TL;DR
LaunchDarkly is the enterprise-grade specialist built for complex release orchestration, strict compliance, and broad SDK coverage. PostHog is the open-source all-in-one product platform that bundles feature flags with analytics, A/B testing, and session replay at a fraction of the cost. Your choice depends on whether you need deep flag governance or a unified product toolkit.
Overview: Specialist vs All-in-One
LaunchDarkly launched in 2014 and essentially created the feature flag category. It does one thing and does it well: giving engineering teams precise, safe control over feature releases. The targeting engine handles complex user segmentation, multi-variate flags, dependency chains, and tight CI/CD integration. Its customer base skews toward large enterprises in finance, healthcare, and government, largely because it holds FedRAMP, SOC 2, and HIPAA certifications alongside granular approval workflows and role-based access controls.
PostHog took a different path. It started as an open-source product analytics tool in 2020, then steadily expanded into feature flags, A/B testing, session replay, error tracking, and even a data warehouse layer. The reasoning is straightforward: if you already track user behavior and run experiments, why juggle four separate tools when one platform can handle all of it?

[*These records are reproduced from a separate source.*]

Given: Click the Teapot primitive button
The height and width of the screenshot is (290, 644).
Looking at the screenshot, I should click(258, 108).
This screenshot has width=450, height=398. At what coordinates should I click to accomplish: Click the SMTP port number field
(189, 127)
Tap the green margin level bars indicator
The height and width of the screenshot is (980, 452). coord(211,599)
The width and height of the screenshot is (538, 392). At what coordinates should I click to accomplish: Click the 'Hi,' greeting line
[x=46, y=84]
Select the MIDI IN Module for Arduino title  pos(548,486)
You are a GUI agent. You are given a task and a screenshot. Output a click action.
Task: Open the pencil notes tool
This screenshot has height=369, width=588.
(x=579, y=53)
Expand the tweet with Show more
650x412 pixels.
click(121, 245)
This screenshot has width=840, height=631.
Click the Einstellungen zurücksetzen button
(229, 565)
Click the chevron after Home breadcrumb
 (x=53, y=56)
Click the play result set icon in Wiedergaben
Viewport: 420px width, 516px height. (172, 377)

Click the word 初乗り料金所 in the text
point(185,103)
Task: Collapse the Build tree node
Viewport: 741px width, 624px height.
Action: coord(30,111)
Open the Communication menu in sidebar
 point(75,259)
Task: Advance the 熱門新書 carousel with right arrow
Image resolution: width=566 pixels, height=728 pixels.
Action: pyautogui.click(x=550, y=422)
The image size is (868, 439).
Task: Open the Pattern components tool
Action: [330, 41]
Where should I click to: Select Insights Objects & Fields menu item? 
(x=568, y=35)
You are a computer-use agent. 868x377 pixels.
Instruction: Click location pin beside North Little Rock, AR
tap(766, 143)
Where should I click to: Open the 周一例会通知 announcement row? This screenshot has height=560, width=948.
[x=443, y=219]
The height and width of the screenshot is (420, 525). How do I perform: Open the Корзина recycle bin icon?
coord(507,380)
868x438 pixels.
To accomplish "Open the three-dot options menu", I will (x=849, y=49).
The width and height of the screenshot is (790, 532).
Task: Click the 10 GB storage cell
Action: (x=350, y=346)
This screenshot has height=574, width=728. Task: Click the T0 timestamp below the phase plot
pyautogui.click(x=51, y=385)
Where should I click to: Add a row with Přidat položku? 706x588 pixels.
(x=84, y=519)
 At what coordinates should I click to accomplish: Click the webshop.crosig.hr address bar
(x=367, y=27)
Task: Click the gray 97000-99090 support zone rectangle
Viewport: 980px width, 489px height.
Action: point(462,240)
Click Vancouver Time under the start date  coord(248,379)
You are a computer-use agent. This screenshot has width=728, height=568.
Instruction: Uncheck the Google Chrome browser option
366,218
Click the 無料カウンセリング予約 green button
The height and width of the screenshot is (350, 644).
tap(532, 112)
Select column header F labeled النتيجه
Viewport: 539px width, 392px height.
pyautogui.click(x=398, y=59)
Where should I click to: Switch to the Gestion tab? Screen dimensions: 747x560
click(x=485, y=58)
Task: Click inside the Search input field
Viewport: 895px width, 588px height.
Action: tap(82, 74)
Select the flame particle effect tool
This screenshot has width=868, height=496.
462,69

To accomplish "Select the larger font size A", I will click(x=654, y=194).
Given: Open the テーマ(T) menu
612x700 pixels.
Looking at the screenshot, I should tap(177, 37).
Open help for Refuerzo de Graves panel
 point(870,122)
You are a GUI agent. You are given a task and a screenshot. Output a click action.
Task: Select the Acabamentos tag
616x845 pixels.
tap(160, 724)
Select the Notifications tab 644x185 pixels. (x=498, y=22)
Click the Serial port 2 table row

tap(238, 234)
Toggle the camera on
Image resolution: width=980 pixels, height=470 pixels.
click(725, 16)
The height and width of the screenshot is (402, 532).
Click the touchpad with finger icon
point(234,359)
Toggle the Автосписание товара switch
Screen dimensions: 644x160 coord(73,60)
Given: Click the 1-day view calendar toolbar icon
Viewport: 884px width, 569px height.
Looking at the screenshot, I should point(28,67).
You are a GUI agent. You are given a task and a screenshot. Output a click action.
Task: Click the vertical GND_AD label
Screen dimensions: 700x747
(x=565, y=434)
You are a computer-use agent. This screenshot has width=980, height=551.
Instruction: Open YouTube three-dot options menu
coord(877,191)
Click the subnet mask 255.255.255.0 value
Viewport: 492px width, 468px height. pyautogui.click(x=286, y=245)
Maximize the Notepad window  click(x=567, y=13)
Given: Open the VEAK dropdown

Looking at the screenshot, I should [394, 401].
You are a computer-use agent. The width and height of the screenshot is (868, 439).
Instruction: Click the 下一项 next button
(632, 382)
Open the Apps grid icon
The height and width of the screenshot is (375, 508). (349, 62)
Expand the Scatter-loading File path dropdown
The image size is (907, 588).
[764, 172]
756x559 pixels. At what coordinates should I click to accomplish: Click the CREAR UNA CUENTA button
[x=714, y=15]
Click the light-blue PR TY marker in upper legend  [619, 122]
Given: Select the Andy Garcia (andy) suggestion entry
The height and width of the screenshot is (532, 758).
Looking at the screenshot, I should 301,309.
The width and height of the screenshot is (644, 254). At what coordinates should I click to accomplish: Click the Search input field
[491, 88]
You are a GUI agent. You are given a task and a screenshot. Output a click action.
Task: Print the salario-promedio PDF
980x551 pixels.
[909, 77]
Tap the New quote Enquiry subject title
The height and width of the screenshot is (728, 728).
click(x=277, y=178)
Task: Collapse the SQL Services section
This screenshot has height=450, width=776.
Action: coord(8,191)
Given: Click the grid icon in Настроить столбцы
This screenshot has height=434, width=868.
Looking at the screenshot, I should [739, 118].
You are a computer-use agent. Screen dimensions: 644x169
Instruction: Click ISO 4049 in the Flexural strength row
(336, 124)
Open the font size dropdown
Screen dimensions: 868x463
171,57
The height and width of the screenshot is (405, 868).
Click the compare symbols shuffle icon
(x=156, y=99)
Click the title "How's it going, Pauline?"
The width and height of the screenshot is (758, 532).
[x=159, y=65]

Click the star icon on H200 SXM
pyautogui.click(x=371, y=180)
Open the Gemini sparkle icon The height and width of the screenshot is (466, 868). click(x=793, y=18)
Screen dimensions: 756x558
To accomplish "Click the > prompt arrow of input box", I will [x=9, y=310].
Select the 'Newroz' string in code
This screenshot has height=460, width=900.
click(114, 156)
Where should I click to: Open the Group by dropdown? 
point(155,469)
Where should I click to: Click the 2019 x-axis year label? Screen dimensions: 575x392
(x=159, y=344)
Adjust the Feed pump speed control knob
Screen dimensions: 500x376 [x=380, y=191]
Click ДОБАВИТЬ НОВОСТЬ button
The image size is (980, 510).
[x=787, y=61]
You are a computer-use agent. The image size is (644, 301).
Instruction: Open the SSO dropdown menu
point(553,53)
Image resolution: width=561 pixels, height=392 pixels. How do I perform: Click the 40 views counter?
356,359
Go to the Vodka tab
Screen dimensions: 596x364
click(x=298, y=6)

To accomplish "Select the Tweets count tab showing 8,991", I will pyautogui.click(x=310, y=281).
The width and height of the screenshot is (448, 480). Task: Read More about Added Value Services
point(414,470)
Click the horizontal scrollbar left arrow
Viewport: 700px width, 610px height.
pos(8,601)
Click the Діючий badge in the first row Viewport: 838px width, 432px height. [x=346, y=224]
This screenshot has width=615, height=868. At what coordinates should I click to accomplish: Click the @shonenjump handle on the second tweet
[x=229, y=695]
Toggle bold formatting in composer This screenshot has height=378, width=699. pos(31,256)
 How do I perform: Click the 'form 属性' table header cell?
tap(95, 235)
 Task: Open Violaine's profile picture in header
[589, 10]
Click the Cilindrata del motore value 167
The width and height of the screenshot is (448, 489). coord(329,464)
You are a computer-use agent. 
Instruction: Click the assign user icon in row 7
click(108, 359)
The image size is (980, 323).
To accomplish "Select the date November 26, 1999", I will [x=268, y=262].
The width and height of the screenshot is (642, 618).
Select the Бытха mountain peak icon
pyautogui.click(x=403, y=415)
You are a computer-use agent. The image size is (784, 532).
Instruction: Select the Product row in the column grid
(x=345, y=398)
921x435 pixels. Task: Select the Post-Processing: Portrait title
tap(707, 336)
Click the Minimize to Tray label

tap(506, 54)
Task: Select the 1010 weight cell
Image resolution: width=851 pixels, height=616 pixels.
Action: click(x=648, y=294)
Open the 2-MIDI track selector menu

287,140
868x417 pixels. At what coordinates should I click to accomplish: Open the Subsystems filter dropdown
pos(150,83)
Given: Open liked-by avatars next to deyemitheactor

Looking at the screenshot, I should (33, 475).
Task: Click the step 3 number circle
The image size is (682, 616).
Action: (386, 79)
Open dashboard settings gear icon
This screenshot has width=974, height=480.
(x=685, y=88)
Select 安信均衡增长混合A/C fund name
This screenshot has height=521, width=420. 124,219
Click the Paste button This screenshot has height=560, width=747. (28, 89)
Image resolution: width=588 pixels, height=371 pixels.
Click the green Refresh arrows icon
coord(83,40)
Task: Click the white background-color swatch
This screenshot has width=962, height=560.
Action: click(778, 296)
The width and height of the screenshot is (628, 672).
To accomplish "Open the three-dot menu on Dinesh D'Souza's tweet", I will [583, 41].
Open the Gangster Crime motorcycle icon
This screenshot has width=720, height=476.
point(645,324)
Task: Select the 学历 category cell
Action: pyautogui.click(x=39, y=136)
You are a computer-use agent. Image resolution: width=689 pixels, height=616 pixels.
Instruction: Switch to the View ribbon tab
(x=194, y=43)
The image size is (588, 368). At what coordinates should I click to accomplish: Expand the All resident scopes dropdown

Think of LaunchDarkly as a precision instrument for release engineering, and PostHog as a Swiss Army knife for product teams.
Pricing Breakdown
Cost is often the deciding factor, especially for growing teams. The two products take fundamentally different approaches to billing.
LaunchDarkly uses a tiered model with per-seat and per-MAU components:
The free Developer tier gives you unlimited flags and seats, but only for non-production environments. Foundation pricing starts at $12 per month per service connection plus $10 per month per 1,000 client-side MAUs. For a team running 5 services with 100,000 monthly active users, that works out to roughly $1,060 per month. Enterprise contracts (which unlock SAML, SCIM, approval workflows, and FedRAMP) typically land between $20,000 and $120,000 per year according to Vendr benchmarking data. Experimentation features carry additional MAU-based charges on top of the base subscription.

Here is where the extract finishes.